Goals:
1. From the regular expressions overview, reproduce the passage that begins at the words "Regular expressions are" and ends after "Perl regular expressions.".
2. Name every category of meta characters listed as a row in the table of the regular expressions overview.
--- start Provided text ---
Regular expressions are easy. They are part of everyday life, and for the most part you don't have to think about them. However, there are some minor details that you may not remember from the top of your head, so here is a brief overview of the different kinds of regular expressions and which tool that goes with which.
Types of regular expressions
There are three kinds of regular expressions: Basic Regular Expressions, Extended Regular Expressions and Perl regular expressions.
Meta characters
Basic Regular Expressions | Extended Regular Expressions | |
---|---|---|
Collation | [==] [::] [..] | [==] [::] [..] |
Escape | \ | \ |
Bracket | [] | [] |
Subexpression & back-reference | \( \) \n | |
Duplication1 | * \{m,n\} | * + ? {m, n} |
Anchoring | ^ $ | ^ $ |
Grouping | () | |
Alternation | | |
1The Open Group refers to this with the somewhat
confusing terms single-character-BRE duplication
and single-character-ERE duplication
,
even though the latter can be used for
matching the duplication of a preceding group.
The potential gotchas to be encountered are due to the parentheses and curly braces. The following session may be used as an explanation. Notice for example how both the BRE foo() and the ERE foo\(\) matches only the first line of the file, but for different reasons. It is also worth noticing that back references are not supported by Extended Regular Expressions.
$ more foo
foo()
foo(bar)
$ grep -G 'foo()' foo
foo()
$ grep -G 'foo\(\)' foo
foo()
foo(bar)
$ grep -G 'foo(bar)' foo
foo(bar)
$ grep -G 'foo\(bar\)' foo
$ grep -E 'foo()' foo
foo()
foo(bar)
$ grep -E 'foo\(\)' foo
foo()
$ grep -E 'foo(bar)' foo
$ grep -E 'foo\(bar\)' foo
foo(bar)
--- end Provided text ---
--- start Dataset entries ---
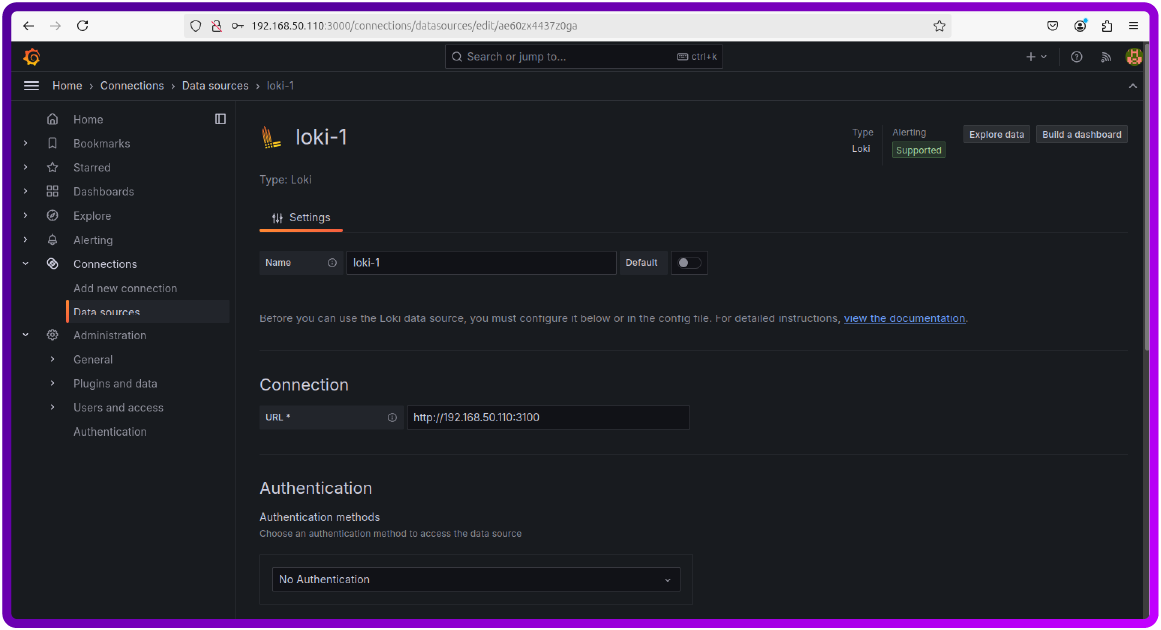Click the Grafana logo
The height and width of the screenshot is (630, 1161).
pyautogui.click(x=31, y=57)
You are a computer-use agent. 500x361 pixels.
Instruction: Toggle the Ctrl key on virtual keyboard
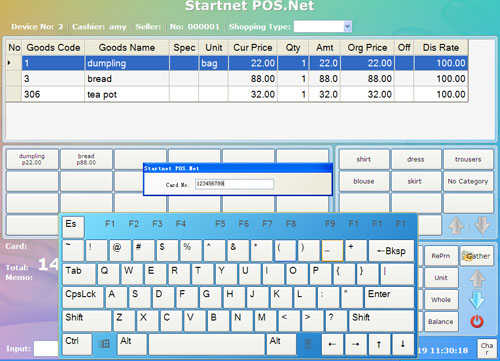pyautogui.click(x=77, y=344)
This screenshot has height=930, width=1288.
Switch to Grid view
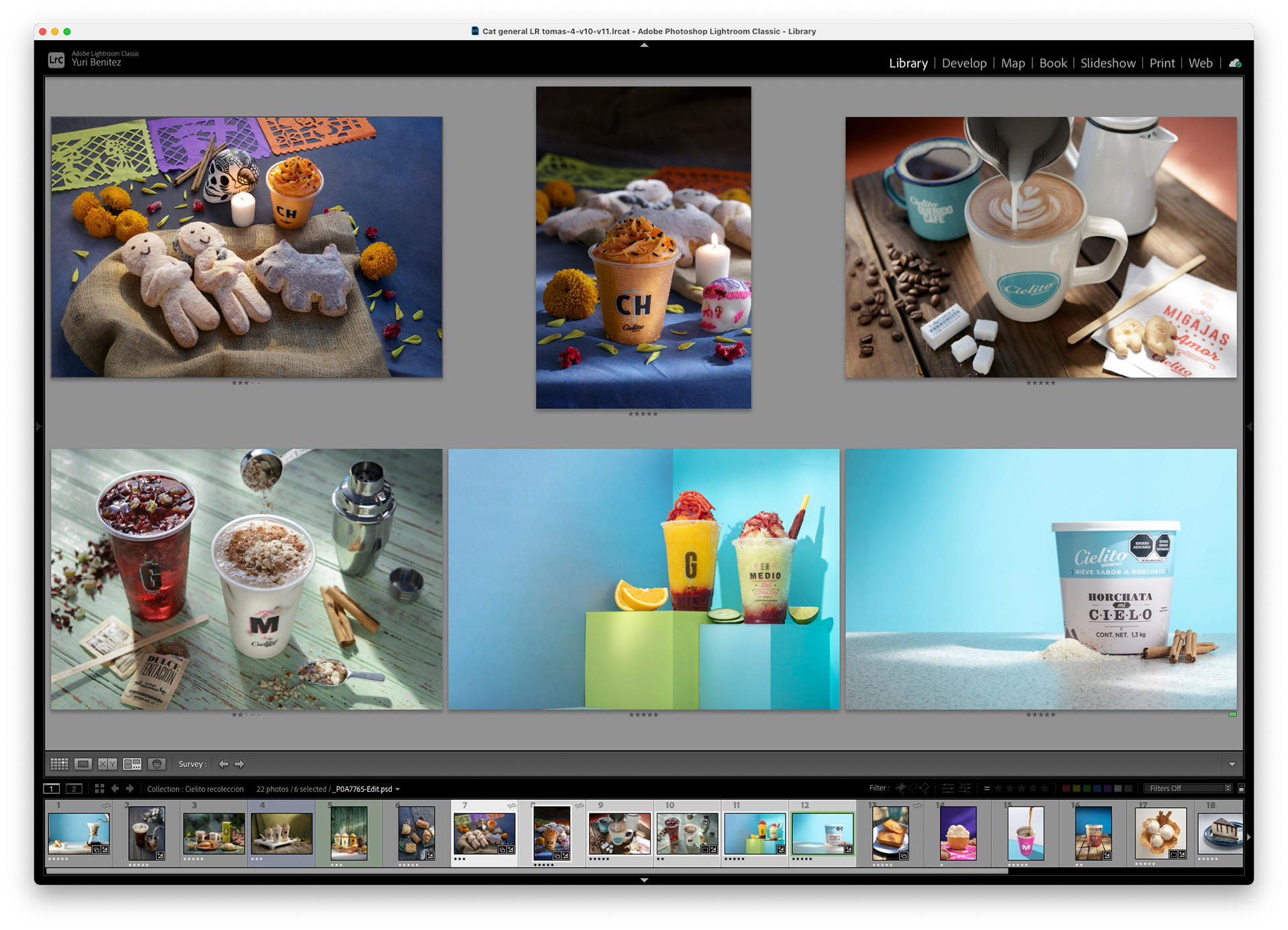pos(59,764)
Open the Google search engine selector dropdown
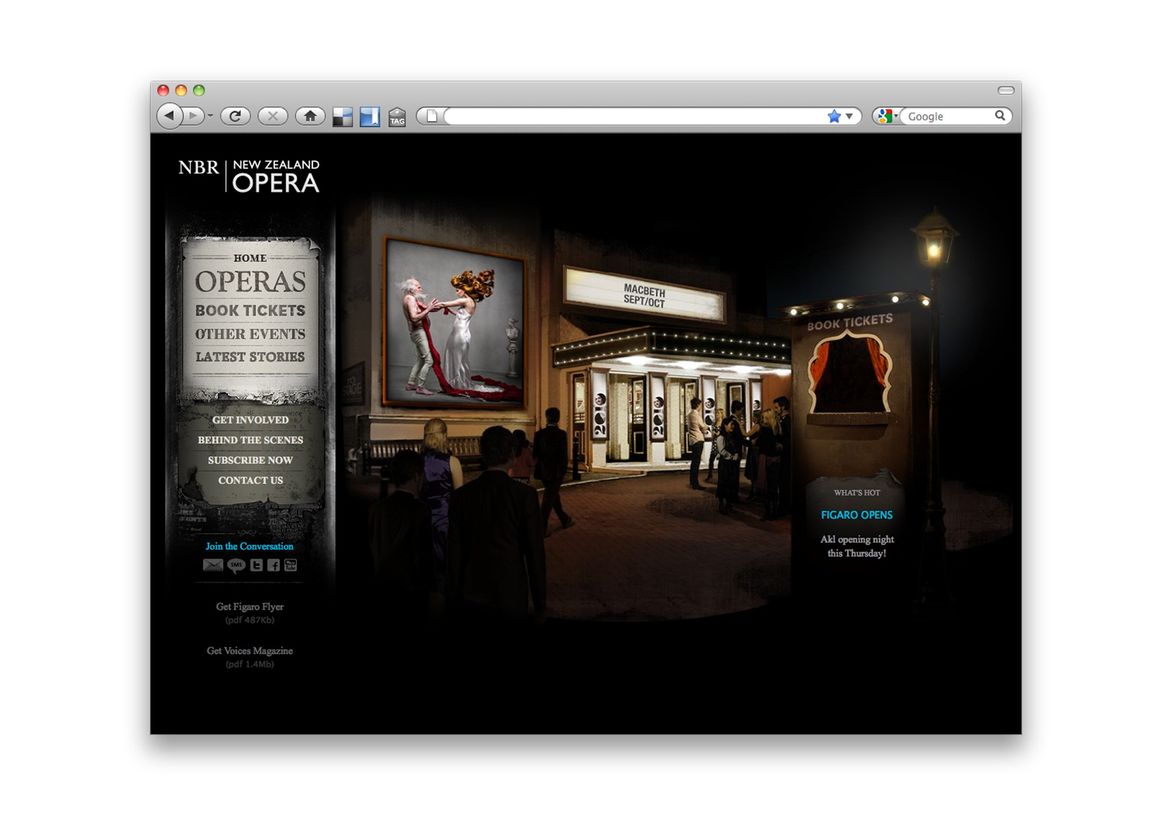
--- end Dataset entries ---
Solutions:
1.
Regular expressions are easy. They are part of everyday life, and for the most part you don't have to think about them. However, there are some minor details that you may not remember from the top of your head, so here is a brief overview of the different kinds of regular expressions and which tool that goes with which.
Types of regular expressions
There are three kinds of regular expressions: Basic Regular Expressions, Extended Regular Expressions and Perl regular expressions.

2.
- Collation
- Escape
- Bracket
- Subexpression & back-reference
- Duplication
- Anchoring
- Grouping
- Alternation